Abstract

165 Background: Human cytomegalovirus (CMV) is a ubiquitous, generally asymptomatic virus that is present in over 90% of GBM and breast cancer tumors which have comparatively low mutational burdens and predicted neoantigens relative to melanoma or lung cancer. Memory CD4+ and CD8+T cells are most frequently directed against the gB and pp65 antigens, respectively. Thus, CMV gB and pp65 represent highly immunogenic “foreign” antigen components of a vaccine against GBM and breast cancer. Methods: Enveloped virus-like particles (eVLPs) are produced after transfection of HEK 293 cells with a plasmid encoding murine leukemia virus Gag plasmid fused in-frame with CMV pp65 antigen, which gives rise to particles. Co-transfected CMV gB plasmid enables particles budding from the cell surface to incorporate the gB protein into the lipid bilayer. Surface expression of gB and internal expression of pp65 have been confirmed by CryoEM and immunogold labelling. Production and purification of multiple batches at a GMP-compliant manufacturer has demonstrated consistent purity and yields that meet regulatory requirements. Results: eVLPs restimulate IFN-g secreting CD4+ and CD8+ T cells in ex vivo PBMCs from healthy subjects (n=8) at mean frequencies of 0.27% and 1.28%, respectively. eVLP formulation with GM-CSF augments IFN-g and CCL3 secretion in stimulated PBMCs from healthy subjects (n=5), GBM patients (n=5), and breast cancer (n=1) patients to comparable levels.
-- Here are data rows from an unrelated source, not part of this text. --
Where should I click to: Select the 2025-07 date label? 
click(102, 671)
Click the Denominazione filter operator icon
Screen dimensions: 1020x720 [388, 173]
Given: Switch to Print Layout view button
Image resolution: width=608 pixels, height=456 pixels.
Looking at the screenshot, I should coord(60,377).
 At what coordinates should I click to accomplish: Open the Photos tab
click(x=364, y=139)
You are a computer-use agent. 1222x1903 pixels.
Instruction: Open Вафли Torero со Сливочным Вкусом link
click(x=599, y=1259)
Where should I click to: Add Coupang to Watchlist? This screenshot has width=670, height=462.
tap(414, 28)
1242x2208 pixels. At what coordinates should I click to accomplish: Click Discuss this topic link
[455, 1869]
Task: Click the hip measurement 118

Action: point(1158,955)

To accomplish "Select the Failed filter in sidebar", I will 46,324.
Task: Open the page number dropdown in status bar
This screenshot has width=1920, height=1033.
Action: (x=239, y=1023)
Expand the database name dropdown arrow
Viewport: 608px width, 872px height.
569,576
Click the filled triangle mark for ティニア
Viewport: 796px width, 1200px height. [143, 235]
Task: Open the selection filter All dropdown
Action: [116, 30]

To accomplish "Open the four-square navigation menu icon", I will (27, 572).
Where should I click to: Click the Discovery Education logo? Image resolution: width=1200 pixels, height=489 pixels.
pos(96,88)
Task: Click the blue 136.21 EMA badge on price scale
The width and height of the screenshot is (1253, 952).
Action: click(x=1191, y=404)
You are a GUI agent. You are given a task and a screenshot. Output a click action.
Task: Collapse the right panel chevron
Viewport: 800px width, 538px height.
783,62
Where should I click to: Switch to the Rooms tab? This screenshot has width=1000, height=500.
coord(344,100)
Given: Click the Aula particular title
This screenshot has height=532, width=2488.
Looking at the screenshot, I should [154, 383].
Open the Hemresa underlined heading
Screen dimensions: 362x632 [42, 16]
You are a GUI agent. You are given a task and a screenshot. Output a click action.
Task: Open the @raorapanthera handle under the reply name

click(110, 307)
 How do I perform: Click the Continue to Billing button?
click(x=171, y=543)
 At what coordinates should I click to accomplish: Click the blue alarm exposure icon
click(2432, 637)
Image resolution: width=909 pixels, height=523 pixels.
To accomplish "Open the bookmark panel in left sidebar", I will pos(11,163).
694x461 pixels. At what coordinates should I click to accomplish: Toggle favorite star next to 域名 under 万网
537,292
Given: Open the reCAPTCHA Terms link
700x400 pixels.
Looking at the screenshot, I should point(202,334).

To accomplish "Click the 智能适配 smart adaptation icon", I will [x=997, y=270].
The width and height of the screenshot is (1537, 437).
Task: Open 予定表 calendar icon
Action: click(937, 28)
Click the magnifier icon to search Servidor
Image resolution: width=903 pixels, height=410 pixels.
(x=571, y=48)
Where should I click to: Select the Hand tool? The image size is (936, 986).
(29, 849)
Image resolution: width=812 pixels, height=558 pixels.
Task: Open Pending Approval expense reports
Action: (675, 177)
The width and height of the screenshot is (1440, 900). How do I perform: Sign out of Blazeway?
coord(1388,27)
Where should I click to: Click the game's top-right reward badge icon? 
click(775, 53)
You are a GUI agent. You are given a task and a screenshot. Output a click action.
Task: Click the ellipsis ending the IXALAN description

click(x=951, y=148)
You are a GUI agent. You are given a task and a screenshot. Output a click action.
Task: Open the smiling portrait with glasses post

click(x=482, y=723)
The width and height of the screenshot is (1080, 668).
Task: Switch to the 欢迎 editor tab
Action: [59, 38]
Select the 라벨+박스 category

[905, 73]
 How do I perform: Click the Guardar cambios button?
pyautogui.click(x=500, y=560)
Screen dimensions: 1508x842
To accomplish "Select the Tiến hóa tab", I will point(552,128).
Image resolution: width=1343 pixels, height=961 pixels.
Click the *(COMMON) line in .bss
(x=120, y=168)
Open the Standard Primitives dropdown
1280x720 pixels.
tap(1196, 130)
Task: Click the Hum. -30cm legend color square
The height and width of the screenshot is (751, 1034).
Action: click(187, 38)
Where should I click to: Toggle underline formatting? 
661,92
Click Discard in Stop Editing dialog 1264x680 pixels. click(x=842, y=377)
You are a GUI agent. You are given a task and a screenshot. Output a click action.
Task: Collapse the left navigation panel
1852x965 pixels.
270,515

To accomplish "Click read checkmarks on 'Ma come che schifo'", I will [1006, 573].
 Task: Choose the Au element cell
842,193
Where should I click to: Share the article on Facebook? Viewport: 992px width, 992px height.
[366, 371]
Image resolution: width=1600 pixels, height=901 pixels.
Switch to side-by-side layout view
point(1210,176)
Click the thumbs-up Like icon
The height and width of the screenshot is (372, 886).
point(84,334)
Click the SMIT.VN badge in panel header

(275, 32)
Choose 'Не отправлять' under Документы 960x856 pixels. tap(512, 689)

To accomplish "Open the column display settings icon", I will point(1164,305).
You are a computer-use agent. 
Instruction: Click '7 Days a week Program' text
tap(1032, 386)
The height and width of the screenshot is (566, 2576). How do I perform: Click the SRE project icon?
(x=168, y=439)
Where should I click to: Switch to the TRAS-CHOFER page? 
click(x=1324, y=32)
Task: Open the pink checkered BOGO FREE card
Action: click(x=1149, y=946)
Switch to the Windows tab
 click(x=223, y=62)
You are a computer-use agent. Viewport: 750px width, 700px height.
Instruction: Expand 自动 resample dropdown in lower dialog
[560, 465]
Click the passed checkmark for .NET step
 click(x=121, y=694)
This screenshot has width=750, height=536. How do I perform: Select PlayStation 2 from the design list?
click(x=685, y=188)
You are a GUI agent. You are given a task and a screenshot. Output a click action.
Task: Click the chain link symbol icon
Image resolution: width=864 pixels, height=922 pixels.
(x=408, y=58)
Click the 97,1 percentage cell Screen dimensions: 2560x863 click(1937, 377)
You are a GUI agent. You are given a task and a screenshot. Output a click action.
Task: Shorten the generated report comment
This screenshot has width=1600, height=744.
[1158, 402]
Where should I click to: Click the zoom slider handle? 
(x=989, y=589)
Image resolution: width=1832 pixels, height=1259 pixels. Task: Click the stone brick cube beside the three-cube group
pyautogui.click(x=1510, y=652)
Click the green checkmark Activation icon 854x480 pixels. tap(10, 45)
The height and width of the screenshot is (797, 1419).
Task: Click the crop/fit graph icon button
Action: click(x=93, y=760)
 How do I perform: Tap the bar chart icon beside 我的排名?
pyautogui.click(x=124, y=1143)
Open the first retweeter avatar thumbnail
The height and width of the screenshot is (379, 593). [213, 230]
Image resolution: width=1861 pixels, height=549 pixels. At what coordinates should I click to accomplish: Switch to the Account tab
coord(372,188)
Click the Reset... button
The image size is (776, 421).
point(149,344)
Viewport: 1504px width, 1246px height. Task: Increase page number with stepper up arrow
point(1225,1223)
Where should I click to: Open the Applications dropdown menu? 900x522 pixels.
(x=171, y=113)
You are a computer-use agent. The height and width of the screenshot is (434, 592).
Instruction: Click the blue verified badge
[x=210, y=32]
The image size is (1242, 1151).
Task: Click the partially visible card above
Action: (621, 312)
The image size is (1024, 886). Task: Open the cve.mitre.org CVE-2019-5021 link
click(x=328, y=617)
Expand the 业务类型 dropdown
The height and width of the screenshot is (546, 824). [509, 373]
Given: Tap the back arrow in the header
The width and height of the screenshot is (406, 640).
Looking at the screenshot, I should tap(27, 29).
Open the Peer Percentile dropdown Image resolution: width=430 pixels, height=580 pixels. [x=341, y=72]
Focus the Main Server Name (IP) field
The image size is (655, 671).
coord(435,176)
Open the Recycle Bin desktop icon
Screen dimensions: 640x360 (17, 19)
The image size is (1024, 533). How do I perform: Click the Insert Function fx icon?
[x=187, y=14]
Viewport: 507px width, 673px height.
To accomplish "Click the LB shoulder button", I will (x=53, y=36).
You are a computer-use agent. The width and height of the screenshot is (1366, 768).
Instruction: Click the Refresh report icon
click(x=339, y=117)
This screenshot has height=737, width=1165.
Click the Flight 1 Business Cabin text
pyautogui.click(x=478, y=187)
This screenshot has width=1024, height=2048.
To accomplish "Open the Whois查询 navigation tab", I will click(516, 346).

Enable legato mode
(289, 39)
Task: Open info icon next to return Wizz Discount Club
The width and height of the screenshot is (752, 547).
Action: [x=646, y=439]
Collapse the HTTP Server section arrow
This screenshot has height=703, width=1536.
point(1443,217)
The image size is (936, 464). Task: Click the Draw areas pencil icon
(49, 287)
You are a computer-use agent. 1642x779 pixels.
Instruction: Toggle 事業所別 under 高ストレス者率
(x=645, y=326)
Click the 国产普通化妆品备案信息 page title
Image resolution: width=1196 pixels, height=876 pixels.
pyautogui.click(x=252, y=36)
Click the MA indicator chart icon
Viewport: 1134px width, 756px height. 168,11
This vaccine candidate also induces de novo CD4+ and CD8+responses in mice. The vaccine induces high titer antibody responses against CMV gB, and the potential for ADCC activity against gB-expressing GBM tumor cells is currently being investigated. Conclusions: CMV gB/pp65 eVLPs address several shortcomings of past theraeputic vaccines, including: 1) the poor immunogenicity of "self" tumor-associated antigens, 2) failure to induce robust CD4+ responses that support CD8+ tumor-specific responses, 3) inclusion of only one or a few epitopes that rapidly encourage tumor cell immunoselection of variants that no longer express the target(s). An IND submission to FDA for a phase I/IIa trial in GBM patients is planned for H1 2017.